Task:
Extract the lines of the data below verbatim, starting at the line containing "Viewport: 665px width, 932px height." and ending at the line containing "(x=256, y=133)".

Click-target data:

++++++++++

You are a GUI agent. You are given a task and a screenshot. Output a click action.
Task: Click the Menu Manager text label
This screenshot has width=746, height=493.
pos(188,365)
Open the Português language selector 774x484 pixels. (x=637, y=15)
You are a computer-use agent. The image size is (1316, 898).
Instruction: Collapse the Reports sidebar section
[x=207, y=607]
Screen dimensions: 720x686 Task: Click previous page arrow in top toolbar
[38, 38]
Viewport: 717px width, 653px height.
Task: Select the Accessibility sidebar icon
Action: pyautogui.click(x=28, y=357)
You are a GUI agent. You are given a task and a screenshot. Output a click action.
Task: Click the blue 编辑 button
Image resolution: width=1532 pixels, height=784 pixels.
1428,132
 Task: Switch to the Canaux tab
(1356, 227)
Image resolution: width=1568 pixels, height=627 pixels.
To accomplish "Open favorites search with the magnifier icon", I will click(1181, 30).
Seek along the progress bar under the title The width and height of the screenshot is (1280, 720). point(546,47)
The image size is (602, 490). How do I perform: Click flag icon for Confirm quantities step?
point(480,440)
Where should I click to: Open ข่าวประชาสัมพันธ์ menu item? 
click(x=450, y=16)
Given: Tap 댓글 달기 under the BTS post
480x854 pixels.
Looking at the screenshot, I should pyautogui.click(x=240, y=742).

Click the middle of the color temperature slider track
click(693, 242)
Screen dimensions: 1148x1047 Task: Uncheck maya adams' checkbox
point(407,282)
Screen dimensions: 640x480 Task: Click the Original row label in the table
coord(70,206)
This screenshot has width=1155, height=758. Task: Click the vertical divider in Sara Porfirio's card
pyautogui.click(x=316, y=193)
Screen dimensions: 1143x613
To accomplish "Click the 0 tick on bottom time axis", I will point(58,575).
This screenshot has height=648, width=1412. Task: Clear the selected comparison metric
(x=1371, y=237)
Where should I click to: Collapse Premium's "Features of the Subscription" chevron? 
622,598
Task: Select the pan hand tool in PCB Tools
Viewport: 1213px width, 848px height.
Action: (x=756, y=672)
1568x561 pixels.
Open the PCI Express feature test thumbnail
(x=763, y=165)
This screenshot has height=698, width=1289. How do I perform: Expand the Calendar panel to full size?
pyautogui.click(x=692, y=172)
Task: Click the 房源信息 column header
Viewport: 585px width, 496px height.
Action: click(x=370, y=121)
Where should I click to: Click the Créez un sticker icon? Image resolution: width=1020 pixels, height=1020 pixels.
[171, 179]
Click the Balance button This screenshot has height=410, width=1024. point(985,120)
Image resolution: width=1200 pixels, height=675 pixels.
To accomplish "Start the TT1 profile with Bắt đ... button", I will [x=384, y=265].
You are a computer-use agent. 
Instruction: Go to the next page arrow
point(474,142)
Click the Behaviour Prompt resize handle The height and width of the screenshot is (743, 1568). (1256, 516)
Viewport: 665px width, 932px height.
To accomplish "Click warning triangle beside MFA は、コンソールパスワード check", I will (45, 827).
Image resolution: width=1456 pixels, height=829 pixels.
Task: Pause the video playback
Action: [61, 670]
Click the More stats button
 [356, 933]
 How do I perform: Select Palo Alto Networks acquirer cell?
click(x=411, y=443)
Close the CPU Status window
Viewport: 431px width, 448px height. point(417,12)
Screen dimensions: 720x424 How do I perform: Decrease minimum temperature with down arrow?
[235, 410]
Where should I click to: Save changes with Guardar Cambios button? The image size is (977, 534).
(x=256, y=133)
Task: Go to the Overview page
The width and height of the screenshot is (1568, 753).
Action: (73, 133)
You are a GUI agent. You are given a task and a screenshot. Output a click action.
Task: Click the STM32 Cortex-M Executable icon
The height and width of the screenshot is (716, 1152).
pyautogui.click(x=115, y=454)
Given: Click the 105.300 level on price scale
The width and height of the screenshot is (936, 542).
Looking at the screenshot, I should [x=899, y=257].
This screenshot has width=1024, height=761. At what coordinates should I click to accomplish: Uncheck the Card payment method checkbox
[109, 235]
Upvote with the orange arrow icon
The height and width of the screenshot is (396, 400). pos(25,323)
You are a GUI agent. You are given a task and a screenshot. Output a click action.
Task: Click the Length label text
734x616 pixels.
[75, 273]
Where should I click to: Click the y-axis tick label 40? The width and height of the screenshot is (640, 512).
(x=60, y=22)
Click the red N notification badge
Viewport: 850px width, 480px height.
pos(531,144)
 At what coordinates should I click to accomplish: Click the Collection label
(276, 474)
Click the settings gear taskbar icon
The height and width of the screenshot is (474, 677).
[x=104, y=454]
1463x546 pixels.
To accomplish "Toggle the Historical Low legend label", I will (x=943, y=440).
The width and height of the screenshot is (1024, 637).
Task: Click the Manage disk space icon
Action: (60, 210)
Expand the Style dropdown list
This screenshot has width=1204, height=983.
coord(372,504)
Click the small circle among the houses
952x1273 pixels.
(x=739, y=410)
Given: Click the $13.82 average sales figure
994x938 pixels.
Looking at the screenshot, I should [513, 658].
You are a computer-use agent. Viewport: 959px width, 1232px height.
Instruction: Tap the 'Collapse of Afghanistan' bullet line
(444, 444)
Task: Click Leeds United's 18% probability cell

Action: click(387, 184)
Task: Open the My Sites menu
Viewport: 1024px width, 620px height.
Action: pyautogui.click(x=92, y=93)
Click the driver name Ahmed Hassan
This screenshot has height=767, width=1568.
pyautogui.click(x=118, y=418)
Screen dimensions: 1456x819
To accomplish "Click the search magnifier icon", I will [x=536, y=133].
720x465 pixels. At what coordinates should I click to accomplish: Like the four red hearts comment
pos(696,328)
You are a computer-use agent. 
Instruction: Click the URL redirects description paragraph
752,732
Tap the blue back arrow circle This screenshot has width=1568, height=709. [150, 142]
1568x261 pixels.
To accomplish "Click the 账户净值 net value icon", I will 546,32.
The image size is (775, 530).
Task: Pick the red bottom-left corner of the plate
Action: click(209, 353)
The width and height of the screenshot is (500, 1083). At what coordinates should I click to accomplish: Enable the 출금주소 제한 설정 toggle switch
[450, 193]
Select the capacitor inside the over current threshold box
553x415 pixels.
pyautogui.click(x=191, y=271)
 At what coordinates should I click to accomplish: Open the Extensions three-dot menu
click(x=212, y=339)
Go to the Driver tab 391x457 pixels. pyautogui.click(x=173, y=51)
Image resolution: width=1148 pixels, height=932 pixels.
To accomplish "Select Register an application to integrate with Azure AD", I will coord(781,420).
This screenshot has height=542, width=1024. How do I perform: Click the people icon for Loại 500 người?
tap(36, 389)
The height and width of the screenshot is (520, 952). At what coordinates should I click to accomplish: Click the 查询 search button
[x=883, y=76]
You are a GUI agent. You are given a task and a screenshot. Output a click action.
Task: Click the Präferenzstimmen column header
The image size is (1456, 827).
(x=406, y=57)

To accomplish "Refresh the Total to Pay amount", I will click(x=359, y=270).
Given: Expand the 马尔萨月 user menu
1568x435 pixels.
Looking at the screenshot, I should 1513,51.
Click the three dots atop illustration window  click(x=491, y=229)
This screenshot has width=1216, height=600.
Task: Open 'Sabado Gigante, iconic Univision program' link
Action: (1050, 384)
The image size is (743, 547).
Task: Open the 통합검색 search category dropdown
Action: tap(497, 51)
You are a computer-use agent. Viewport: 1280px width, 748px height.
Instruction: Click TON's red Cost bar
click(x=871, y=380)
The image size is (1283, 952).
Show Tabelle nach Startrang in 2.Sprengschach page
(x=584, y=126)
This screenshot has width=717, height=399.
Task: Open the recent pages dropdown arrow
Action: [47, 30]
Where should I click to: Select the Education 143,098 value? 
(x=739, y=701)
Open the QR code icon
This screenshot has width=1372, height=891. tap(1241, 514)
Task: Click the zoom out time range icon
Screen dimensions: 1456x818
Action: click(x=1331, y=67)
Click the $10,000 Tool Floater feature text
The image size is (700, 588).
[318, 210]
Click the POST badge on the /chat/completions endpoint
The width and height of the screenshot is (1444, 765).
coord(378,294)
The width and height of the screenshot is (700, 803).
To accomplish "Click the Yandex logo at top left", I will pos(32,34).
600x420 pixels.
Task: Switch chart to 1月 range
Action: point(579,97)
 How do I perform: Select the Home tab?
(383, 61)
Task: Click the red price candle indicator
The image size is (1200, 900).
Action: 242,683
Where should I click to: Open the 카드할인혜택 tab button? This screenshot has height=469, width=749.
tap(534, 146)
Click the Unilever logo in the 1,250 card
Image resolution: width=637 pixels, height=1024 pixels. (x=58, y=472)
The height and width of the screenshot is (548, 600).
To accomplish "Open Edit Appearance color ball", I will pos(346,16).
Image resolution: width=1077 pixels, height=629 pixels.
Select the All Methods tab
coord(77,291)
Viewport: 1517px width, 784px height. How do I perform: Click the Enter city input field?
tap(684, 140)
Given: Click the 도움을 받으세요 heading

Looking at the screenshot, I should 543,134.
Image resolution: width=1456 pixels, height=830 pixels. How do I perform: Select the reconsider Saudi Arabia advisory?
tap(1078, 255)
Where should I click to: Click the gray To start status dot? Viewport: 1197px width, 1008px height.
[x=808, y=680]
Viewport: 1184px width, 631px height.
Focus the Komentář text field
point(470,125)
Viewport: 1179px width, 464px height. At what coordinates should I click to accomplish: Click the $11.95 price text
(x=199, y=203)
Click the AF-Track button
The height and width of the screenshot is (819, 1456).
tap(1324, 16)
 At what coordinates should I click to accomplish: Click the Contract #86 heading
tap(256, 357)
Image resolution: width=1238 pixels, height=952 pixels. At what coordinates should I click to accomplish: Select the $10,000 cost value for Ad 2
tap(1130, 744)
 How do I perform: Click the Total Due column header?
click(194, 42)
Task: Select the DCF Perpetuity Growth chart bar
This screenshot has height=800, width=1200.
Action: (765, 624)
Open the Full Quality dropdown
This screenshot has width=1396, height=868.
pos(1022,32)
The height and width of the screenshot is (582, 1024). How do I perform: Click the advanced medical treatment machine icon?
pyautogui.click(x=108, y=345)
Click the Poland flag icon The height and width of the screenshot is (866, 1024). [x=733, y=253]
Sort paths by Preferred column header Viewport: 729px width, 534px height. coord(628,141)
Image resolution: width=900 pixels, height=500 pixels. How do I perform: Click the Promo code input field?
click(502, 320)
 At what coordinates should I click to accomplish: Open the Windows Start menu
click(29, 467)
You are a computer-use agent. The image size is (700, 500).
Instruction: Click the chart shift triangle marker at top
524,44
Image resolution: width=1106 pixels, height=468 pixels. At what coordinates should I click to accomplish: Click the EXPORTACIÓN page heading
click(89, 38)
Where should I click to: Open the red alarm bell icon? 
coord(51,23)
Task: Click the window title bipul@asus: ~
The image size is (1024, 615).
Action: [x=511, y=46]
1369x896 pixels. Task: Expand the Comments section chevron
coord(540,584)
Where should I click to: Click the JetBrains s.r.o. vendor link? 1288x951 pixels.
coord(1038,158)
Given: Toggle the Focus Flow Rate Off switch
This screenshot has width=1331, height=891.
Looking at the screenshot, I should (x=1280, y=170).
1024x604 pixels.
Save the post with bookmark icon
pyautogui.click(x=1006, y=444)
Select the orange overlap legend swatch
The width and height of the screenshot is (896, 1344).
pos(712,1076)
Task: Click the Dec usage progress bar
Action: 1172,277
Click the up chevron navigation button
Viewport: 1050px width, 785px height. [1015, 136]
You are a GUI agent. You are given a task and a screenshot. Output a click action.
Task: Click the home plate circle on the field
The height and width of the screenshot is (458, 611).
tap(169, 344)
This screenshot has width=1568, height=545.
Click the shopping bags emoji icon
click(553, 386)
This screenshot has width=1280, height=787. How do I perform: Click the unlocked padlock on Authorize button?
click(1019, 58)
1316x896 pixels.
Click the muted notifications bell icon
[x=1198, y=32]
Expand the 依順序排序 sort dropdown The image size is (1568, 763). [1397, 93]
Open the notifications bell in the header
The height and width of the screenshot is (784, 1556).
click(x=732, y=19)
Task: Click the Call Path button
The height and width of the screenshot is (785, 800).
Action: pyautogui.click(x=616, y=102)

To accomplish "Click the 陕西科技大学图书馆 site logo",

++++++++++

Exercise solution:
Viewport: 665px width, 932px height.
To accomplish "Click warning triangle beside MFA は、コンソールパスワード check", I will (45, 827).
Image resolution: width=1456 pixels, height=829 pixels.
Task: Pause the video playback
Action: [61, 670]
Click the More stats button
 [356, 933]
 How do I perform: Select Palo Alto Networks acquirer cell?
click(x=411, y=443)
Close the CPU Status window
Viewport: 431px width, 448px height. point(417,12)
Screen dimensions: 720x424 How do I perform: Decrease minimum temperature with down arrow?
[235, 410]
Where should I click to: Save changes with Guardar Cambios button? The image size is (977, 534).
(x=256, y=133)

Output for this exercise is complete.